§ EXTRACT PROVIDED

——————

Sunday, July 10, 2005

gracious? pui~

oh man.
attended my sis's graduation ceremony today at nus.
initially it was exciting.
then i got boring.
lastly it got irritating.

just before the ceremony started,
there was a reminder to turn off all handphones,
or at least set them to silent mode.
however,
throughout the certificate presentation,
cellphones rang.
loud.

after that,
everyone rises for the national anthem
before and after the ceremony.
it would have been nice and proper
to show respect to the country
by standing at attention.
but there were people taking it as a cue
to bring out their cameras and start shooting.
they were educated people mind you...

ceremony's over and the audiences move out
into the reception area.
guess what?
everyone rushed at the sight of food,
afraid that none would be left
should they be any minute slower.
those people includes my parents and god-parents.
well i said nothing really.
but i thought it to be rather ungracious.
singapore is after all such a "fine" society

the irritating thing was, i guess, the adults.
they were overly excited and "gan cheong"
which made me rather "pek chek"
it seems to me as if they were fighting,
to speak throughout the ceremony.
and i dont know who to listen to.
so i shedded tears of frustration.
BAH~ lousy tear glands of mine...

Saturday, July 09, 2005

exciting trip

took a long long walk. i just could not stand to stay alone at home for too long. i walk and i walked and i walked.. from my house to hougang secondary, then took a turn and strolled the stretch of road along IMH and continued down that direction followed by another right turn just before i step into sengkang. i wasnt as brave as i thought i was. apparently, a car ran over some litter and emitted an exploding sound. i jumped, and was elevated 2-3 feet off the ground. subsequently it was all quiet and peaceful again, no one seems to mind the crack, and it was as though nothing happened at all. so i returned to concentrating on recognising where i'm trespassing. i got into buangkok region.. somewhere where only bus 27 travels and is totally unfamiliar to me. so i got worried. i was afraid i wouldnt know my way home from there. but i kept my strides going. and soon i reached that familiar area again. i was situated opposite monfort school. checking the time, i realised it wasnt early already. so i turned right like 101 does, and walked along that road until i am right before my block, right where i started from, again. and i went home..

-THE END-

-alone-again-

strawberry sundae and apple pie
to make up for being home alone
again

how....?

so i guess a guy and a girl cannot be close friends huh? so much for complaining about gender equality and sexism. everyone is stereotyping everybody else. it is all in the mind... yet along with it, comes about so much misunderstandings too. it seems pretty difficult to accept that...

my, am i not cut out to watch plays. basically their english was way above my standard, and i had difficulty trying to understand the various shows. then there were some plays where some prior knowledge on the topic was required. felt totally out of place... though there were particular scripts which were very interesting, but i too only understand parts and parcels here and there.

and hopefully things will turn out fine. or at least peaceful.

LYRICS: the blogskin which CCY dislikes. lols.

Friday, July 08, 2005

^3^

i wonder how easy it is to just forget about everything. it seems totally impossible, especially the way people are acting. i dont know how i'm ever gonna work my way out through this one ordeal. but surely there must be a way out just that i'm too pissed to think of it? the innocent people should not be pulled into the dispute..

——————

§ DATASET
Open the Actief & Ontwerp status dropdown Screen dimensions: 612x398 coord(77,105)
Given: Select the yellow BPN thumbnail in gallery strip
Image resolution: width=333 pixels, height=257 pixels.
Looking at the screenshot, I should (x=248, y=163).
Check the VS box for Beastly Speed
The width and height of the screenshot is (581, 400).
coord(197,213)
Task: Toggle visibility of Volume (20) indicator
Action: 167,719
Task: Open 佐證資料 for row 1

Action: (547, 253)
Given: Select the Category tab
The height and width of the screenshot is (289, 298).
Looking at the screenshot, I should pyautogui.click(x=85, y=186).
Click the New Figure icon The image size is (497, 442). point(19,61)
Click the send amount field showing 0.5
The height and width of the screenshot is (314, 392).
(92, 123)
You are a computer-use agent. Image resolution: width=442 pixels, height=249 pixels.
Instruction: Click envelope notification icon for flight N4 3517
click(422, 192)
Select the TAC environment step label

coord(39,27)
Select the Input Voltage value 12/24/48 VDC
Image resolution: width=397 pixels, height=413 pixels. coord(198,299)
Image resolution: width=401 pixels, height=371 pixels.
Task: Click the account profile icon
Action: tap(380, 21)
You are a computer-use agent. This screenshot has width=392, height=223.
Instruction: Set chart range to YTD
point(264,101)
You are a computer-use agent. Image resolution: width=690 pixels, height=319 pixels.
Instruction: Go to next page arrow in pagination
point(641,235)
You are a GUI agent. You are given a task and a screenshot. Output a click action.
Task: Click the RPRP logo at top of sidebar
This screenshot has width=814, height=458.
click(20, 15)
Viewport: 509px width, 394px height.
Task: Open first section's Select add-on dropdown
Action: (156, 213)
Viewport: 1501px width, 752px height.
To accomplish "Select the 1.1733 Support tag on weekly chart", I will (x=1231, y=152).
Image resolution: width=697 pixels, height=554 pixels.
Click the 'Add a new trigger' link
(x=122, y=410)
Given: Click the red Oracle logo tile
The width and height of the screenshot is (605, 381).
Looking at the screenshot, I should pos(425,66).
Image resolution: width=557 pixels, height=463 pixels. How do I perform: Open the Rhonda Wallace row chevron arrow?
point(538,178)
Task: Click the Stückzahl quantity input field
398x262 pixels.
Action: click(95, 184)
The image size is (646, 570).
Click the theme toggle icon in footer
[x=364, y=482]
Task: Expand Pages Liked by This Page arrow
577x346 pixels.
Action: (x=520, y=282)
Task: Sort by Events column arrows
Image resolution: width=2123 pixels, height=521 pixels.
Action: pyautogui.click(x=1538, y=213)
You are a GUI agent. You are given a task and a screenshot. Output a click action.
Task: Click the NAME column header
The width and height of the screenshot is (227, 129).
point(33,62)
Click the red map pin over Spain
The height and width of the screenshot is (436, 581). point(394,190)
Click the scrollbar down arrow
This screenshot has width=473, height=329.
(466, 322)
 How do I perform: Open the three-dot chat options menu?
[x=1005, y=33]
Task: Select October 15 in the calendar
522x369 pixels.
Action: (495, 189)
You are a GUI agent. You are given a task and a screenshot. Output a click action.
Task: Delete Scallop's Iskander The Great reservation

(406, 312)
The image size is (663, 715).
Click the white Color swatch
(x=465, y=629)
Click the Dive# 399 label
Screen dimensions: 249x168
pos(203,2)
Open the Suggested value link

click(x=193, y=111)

——————

§ TASKS AND EXERCISES
**A)** Copy word for word the part of the blog excerpt starting at "they were overly" and ending at "glands of mine...".
**B)** Pick up the blog excerpt after its last sentence and keep writing it.

§ OUTPUTS BY TASK
**A)**
they were overly excited and "gan cheong"
which made me rather "pek chek"
it seems to me as if they were fighting,
to speak throughout the ceremony.
and i dont know who to listen to.
so i shedded tears of frustration.
BAH~ lousy tear glands of mine...

**B)**
argh.. got back my results. i cant believe it. i failed maths by a mark. never really improve for chem, but i think i did ok as compared to cohort. bio was horrible. wasnt exactly the first person to handle my exam script when they gave them back during lecture yesterday. bet i've literally told everyone THAT fateful story.. but, yeah i did very badly. an E.

euthanasia.. hmm? objection or approval?

Wednesday, July 06, 2005

great. school. tml.

school starts tomorrow.

the start to endless mugging. like it or not, play-time is up. the NEED to study hard have never been as great as it is now. i dont want to care what other people may think of me already. no point trying so hard anymore. if that is what they think, then let it be. i must say that i am indeed very disappointed, but i am not going to let the incident affect me any more than just disappointment. at least i know i have friends more worthy of my concerns. BAH~

signifying also, the beginning of a dilemma on how i should behave. i am so going to feel like a FAKE freak. but i guess it is better to leave things as they are. any more intrusion on my part is only going to make matters worse. be quiet. keep very very silent. no point crying over spilled milk. cant be bothered anymore. if that's how you treat, then i also have nothing to say.

thanks to hui man. if not i wouldn't have 看得那么开. no point really. all these craps are just going to pull me down. since the harm has already been done, it cannot be undone. so why let it destroy me further??? furthermore, it seems that there wont be any chance that any light will come out of it.

friends~ how nice!

wow! shuxuan messaged me this morning! it was a nice surprise to wake up to on a lousy tuesday morning, especially when i was supposed to accompany my mama and help her carry those heavy bags of stocks. not that i hate to do so, but the activity reminds me how weak my hand muscles are getting and how much i need to buff myself up a little. back to the main topic, shuxuan's message gave me a perky rise and shine today. furthermore, there was 2! what a nice girlfriend~ though bhb, but how thoughtful and sweet!!! i'll bet her (future) boyfriend will be sooo blessed to have her. thanks gal for your concern!!! it really touches my heart to find out how much you guys out there even bothers to read this crappy blog of mine. ^3^

Tuesday, July 05, 2005

Ben Elton - Blast From The Past

it's 2:15 a.m., you're in bed alone and the phone wakes you.

your eyes are wide and your body tense before it has completed so much as a single ring. and as you wake, in the tiny moment between sleep and consciousness, you know already that something is wrong.

only someone bad would ring at such an hour. or someone good with bad news, which could probably be worse.

you lie in the darkness and wait for the answering machine to kick in. your own voice sounds strange as it tells you that nobody is there but that a message can be left.

you feel your heart beat. you listen. and then you hear the voice in the world you least expect...

"that telephone was sounding a warning bell. something somewhere, was wrong. so much was obvious. particularly to a woman who lived alone, and Polly lived alone.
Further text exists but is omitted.